When someone mentions Russian Cinema what do you think of? Oh, yes – most probably Tarkovsky’s classics pop up in your mind, maybe some literature references to Dostoevsky and Tolstoy. However, the Eastern cinema has gotten a lot of contemporary plots to offer in the last years. And yet – this cinema feels distant to the Western audience. That is why, Bozar dedicated a three-projection-evening cycle named Russian Turn: Kino, including Q&A with specialists and actors coming all the way from Russia.
“Russian Turn Kino sessions propose to explore rich and uncompromising world of independent Russian cinema with its paradoxes and contradictions. The first series of three piercing films shed light on the human condition and into the struggle of people that choose to follow individual heart athwart their family, multi-ethnic community or the state,’’ said the organisers.
Serdtse mira (Core of the World) – Nataliya Meshchaninova
Introduction by film expert and critic Anzhelika Artukh, a specialist on cine-feminism in Russia.
Russia today.

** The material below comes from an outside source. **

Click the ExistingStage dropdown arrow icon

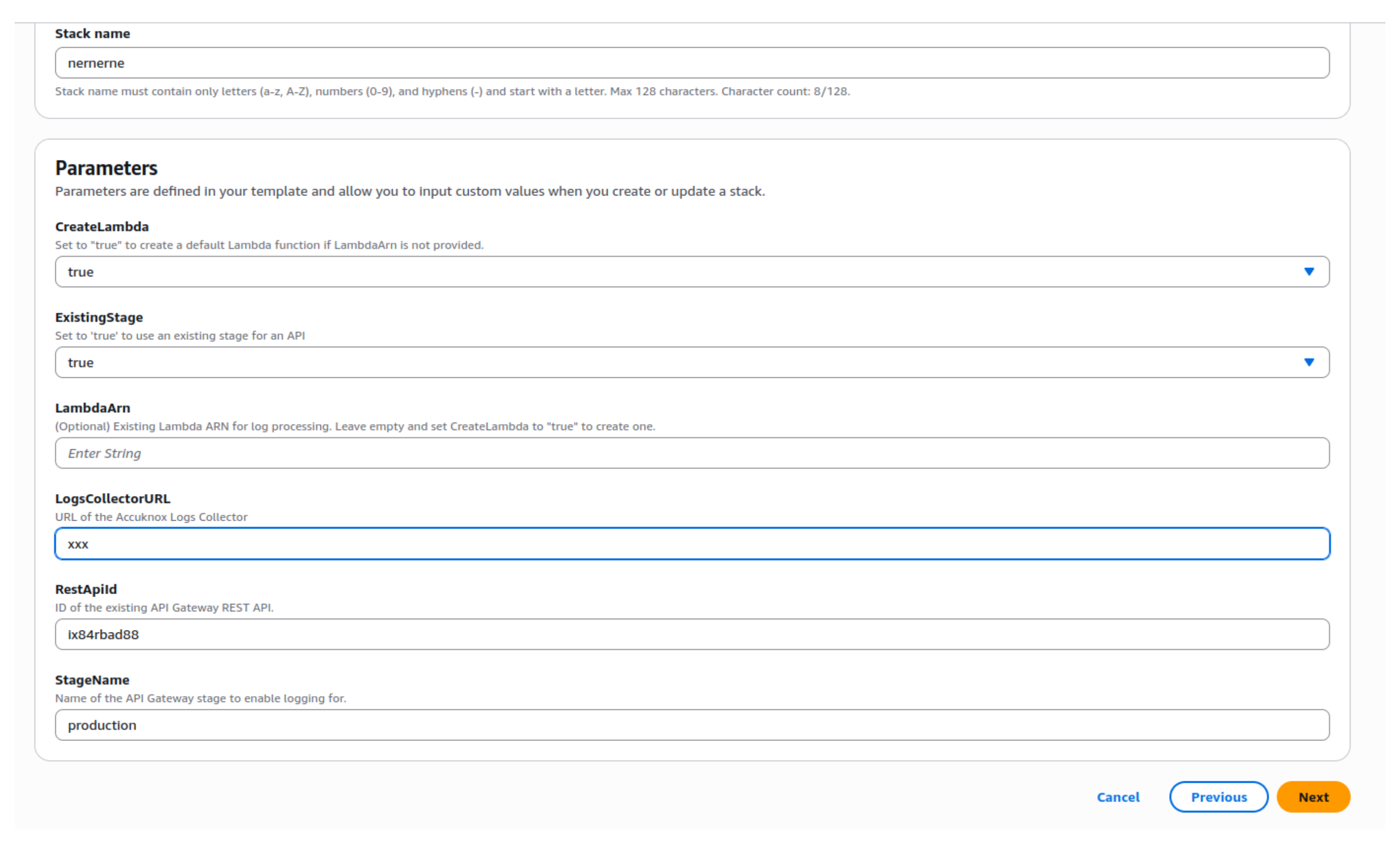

Egor is a 25-year-old veterinarian on a rural farm which doubles as a hunting-dog special training center using domesticated foxes. Egor is a grown man, but deep inside he is a child and it’s easier for him to get along with animals than with people. In desperate need of a controlled environment after a violent past relationship with his mother, all he wants is to care for the animals and to feel part of the close-knit family he works for. When animal rights activists invade this fragile microcosm, throwing off its delicate balance, Egor’s world begins to crumble.
Dovlatov – Alexey German Jr.
Introduction and Q&A by Denis Akhapkin, associate professor at the Faculty of liberal art and sciences at Smolny (St. Petersburg State University), specialized in modern Russian literature.
Dovlatov charts six days in the life of the brilliant, ironic writer Sergei Dovlatov who saw far beyond the rigid limits of 70s Soviet Russia. Together with his friend and poet Joseph, he fought to preserve his own talent and integrity while seeing their artist friends getting crushed by the iron-willed state machinery, which they would later escape by emigrating to New York, losing all they had back home.
Tesnota (Closeness) – Kantemir Balagov
Introduction and Q&A by Joël Chapron, Russian film specialist and an actress Olga Dragunova.
Nalchik, 1998, North Caucasus, Russia. The film follows Ilana, a young woman of Jewish heritage. She is a tomboy who works on cars in her father’s garage, and has little interest in the traditions and religious precepts that her parents adhere to. She is even in a clandestine relationship with a gentile. When Ilana’s brother and his fiancée are kidnapped, her parents have no option but to marry Ilana off to a timid Jew whose family will pay the ransom in return. It comes as no surprise that Ilana is everything but enthusiastic.